Imams Kicked Off Flight Sue US Airways
Six Muslim scholars who were kicked off a US Airways flight last fall have filed a lawsuit claiming the airline discriminated against them and violated their civil rights.
The imams, most of whom are from Arizona, were returning from a religious conference in November when they were taken off a plane in Minneapolis, handcuffed and questioned. They had prayed on their prayer rugs in the Minneapolis-St. Paul International Airport before the flight, and after they boarded, a passenger passed a note to a flight attendant.
The 39-page complaint, filed Monday in federal court in Minnesota, seeks an undisclosed amount of money for punitive and compensatory damages. Besides US Airways, the lawsuit names the Minnesota Metropolitan Airports Commission, the owner of the airport, as a defendant.
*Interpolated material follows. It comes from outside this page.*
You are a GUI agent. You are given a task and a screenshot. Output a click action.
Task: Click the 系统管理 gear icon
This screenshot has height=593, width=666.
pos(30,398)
Ahmed Shqeirat, 42, Mohamed Ibrahim, 31, Didmar Faja, 26, Omar Shahin, 45, Mahmoud Sulaiman, 49, and Marwan Sadeddin, 55, all live in or near Phoenix, except Ibrahim, who is from Bakersfield, California.
They said they were handcuffed, questioned by police, surrounded by police dogs and held in a cell with loud music. Two Secret Service officers asked some of the scholars whether they "liked the president of the United States" and if they "would like the president to be harmed," according to the complaint.
"We have a major problem with discrimination against Arabs and Muslims, and airlines (are) not an exception," said the imams' attorney, Omar T. Mohammedi, in a telephone interview. "People have to protect themselves from this type of discrimination."
US Airways Group Inc. has said prayer was never the issue. A passenger reported overhearing anti-U.S. statements, and the men got up and moved around the airplane, the airline said. The men said they had done nothing to arouse suspicion.
The airline released a statement saying that it had not seen the lawsuit, but that its initial position had not changed: that its employees "acted appropriately, and we continue to back the actions of our crew and ground employees in this case."
The airport commission was included in the lawsuit because it employs the officers who removed the scholars from the plane.
Commission spokesman Patrick Hogan denied the claims in the lawsuit, saying "the airport commission believes that airport police acted appropriately in responding to US Airways request for assistance."